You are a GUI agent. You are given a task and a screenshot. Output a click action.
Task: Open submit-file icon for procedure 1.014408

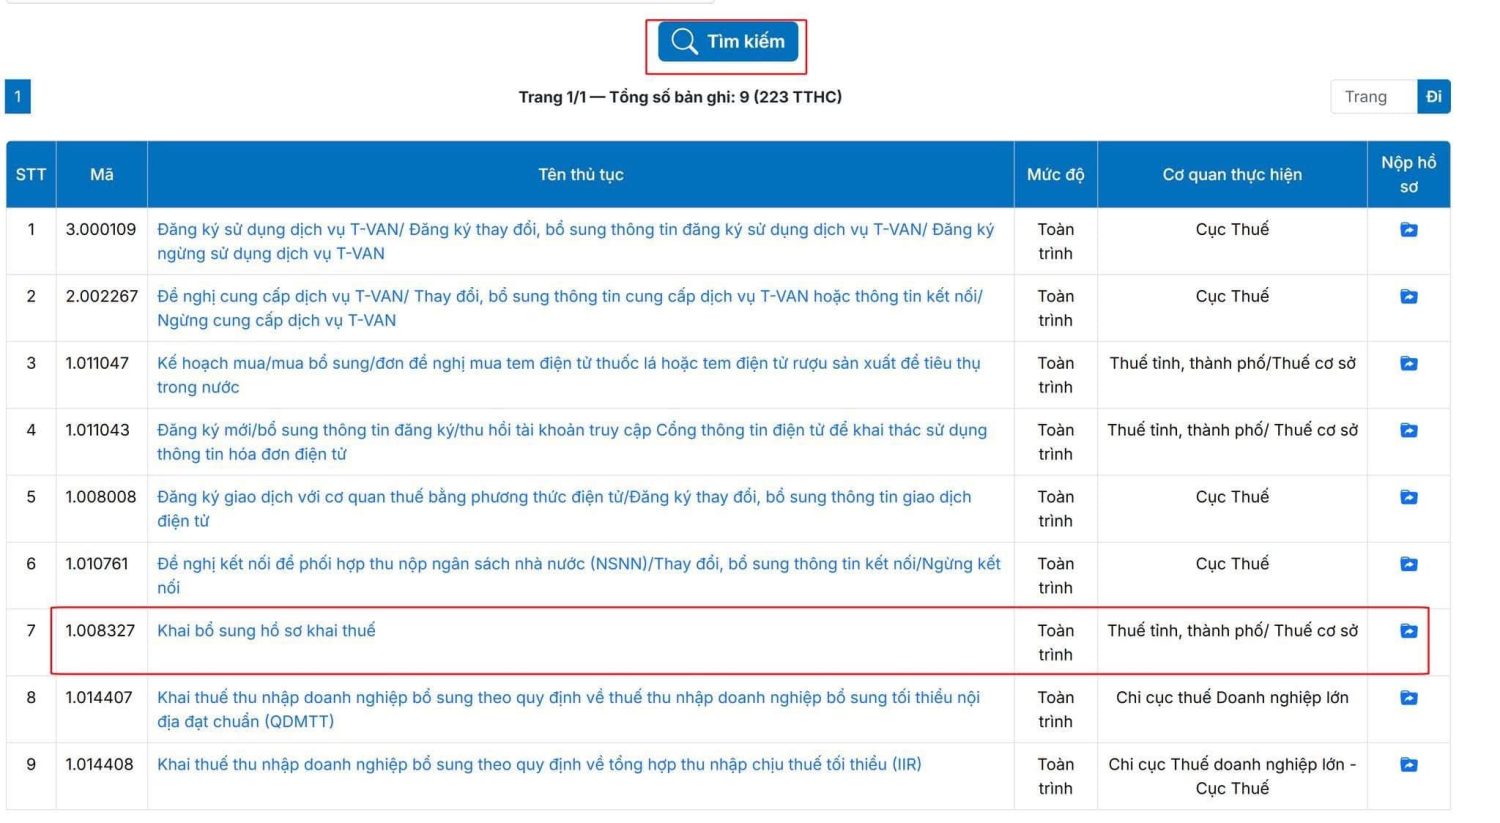tap(1408, 765)
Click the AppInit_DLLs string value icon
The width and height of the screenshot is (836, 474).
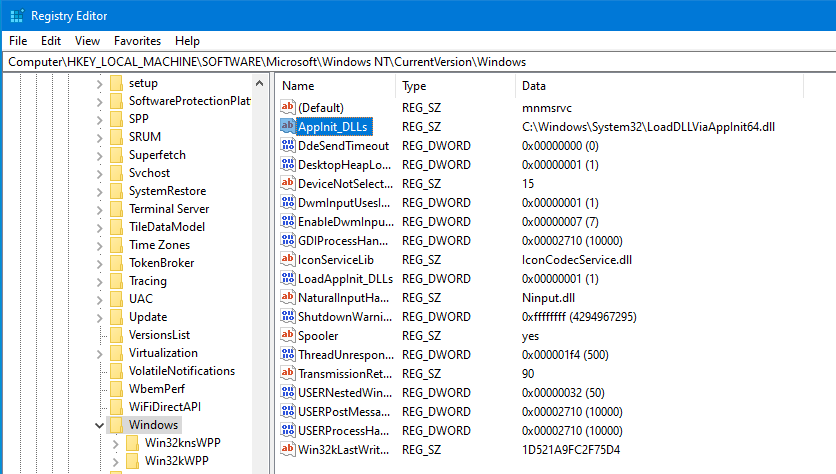(288, 126)
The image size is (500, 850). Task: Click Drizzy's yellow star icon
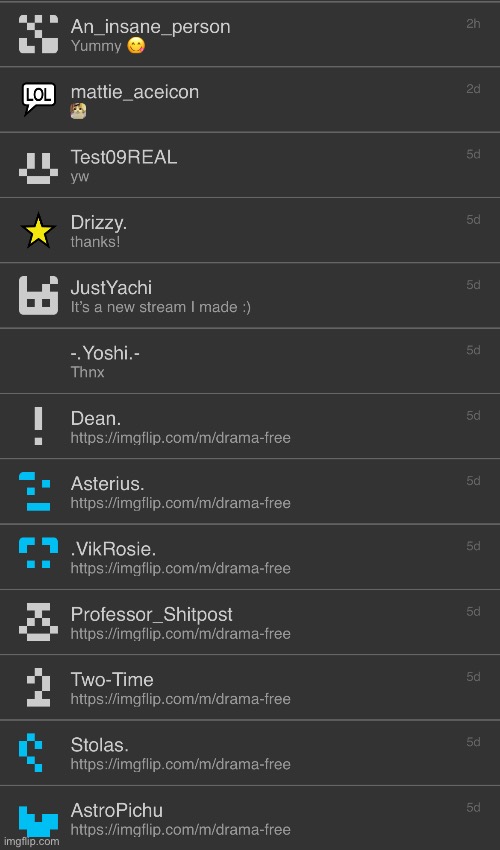click(x=39, y=230)
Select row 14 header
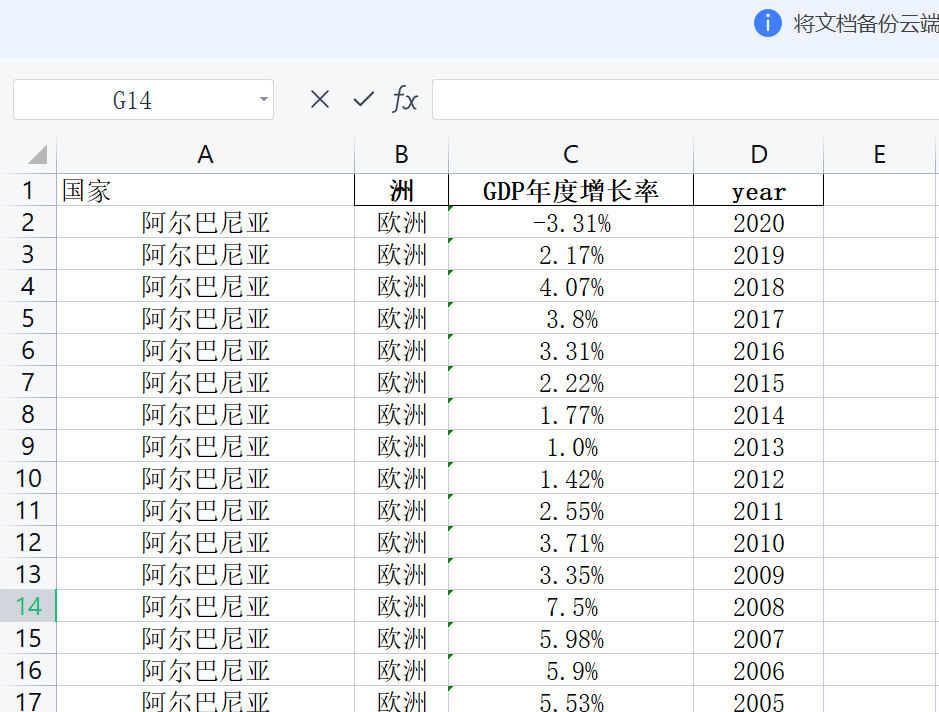This screenshot has width=939, height=712. point(28,606)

--------

Directions for this task –
Retype exactly the lines from the one containing "The width and" through the last line of the records above, both included, and leave out any pictures.

Written answer –
The width and height of the screenshot is (836, 474).
(288, 126)
The image size is (500, 850). Task: Click Drizzy's yellow star icon
click(x=39, y=230)
Select row 14 header
This screenshot has width=939, height=712. point(28,606)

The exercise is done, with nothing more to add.